### Request
Render everything from the line containing "Click the Dataset Analytics label text" down to the end of the records as a numbered list, skipping blank lines and omitting the pictures.

### Record extracts
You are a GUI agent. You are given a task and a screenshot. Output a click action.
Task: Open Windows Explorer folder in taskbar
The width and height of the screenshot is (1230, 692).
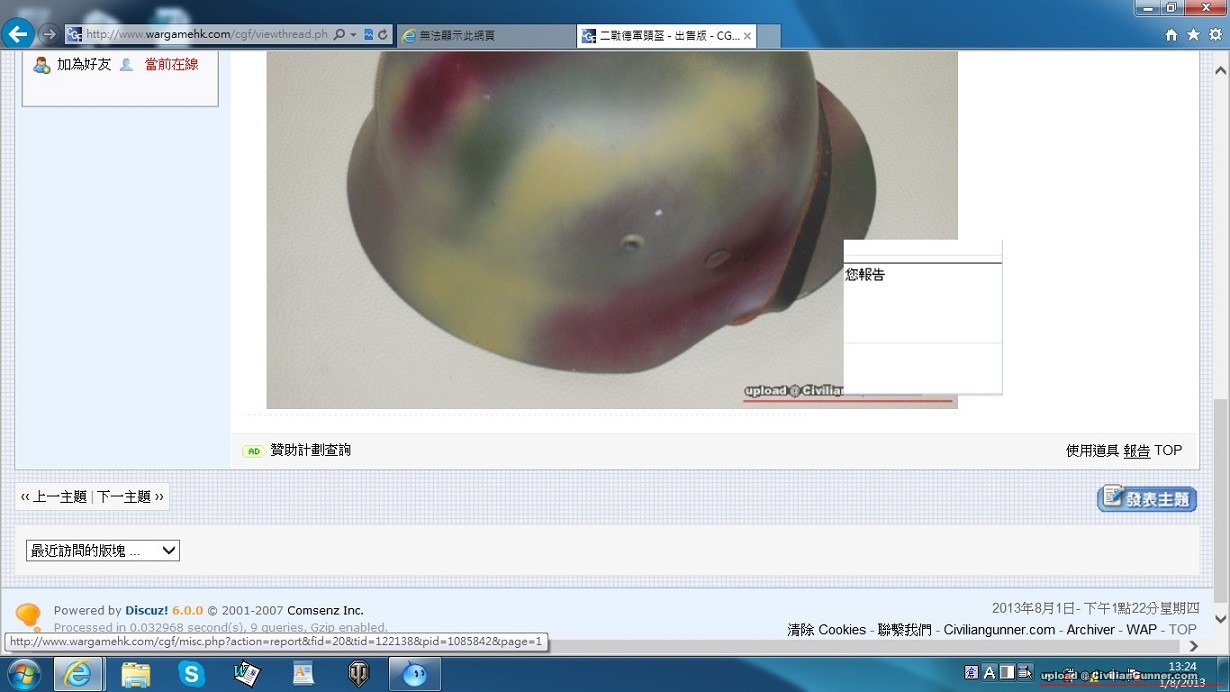coord(135,674)
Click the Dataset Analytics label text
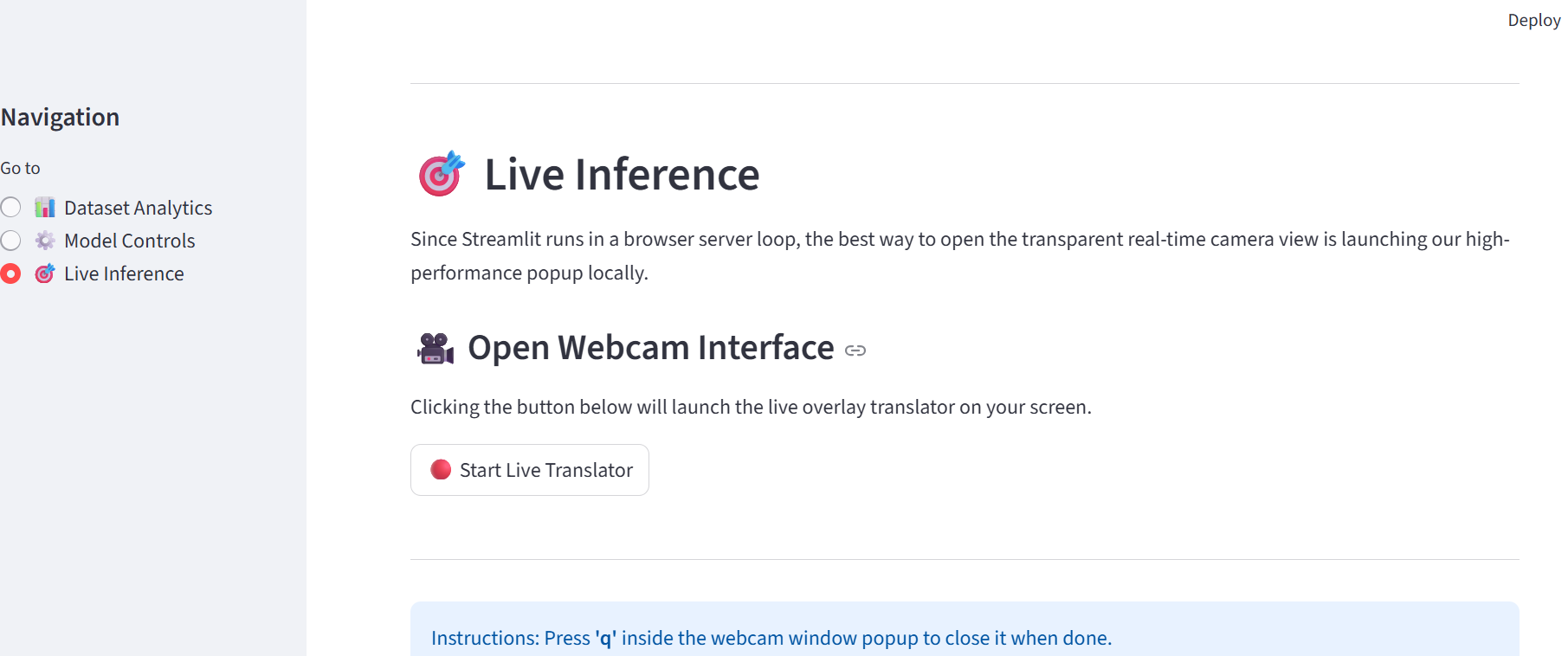 [138, 207]
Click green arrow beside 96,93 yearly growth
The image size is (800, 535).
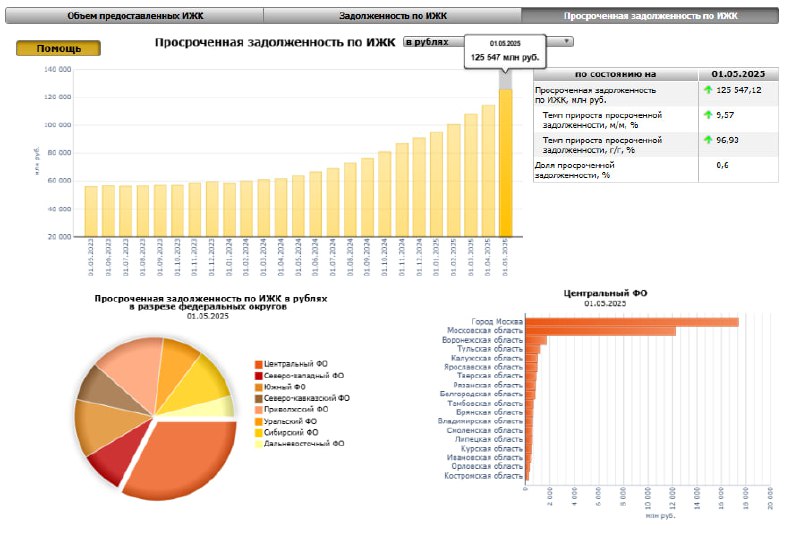click(708, 139)
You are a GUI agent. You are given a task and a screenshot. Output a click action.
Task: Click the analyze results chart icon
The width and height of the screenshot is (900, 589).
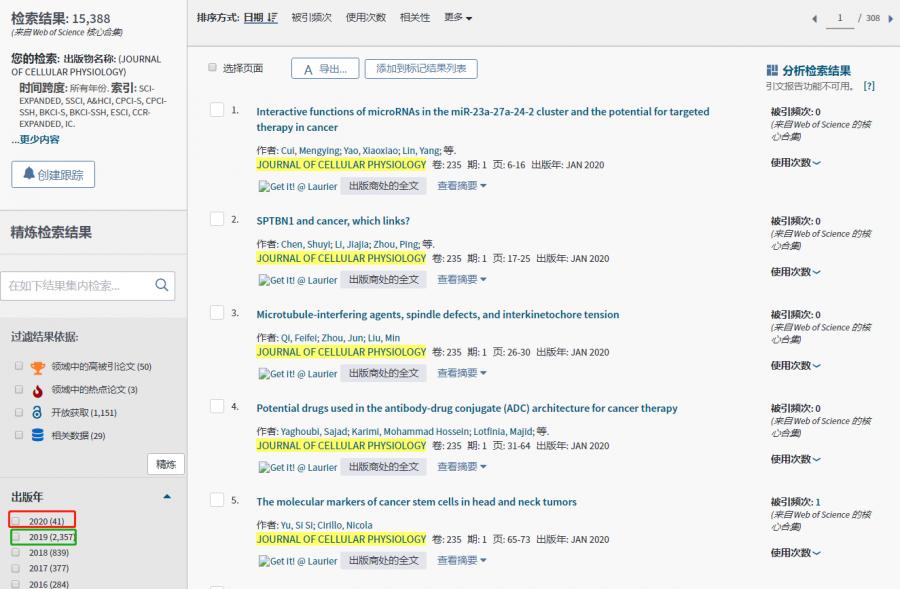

### Final result
1. Click the Dataset Analytics label text
2.  [138, 207]
3. Click green arrow beside 96,93 yearly growth
4. The image size is (800, 535).
5. click(708, 139)
6. You are a GUI agent. You are given a task and a screenshot. Output a click action.
7. Task: Click the analyze results chart icon
8. The width and height of the screenshot is (900, 589).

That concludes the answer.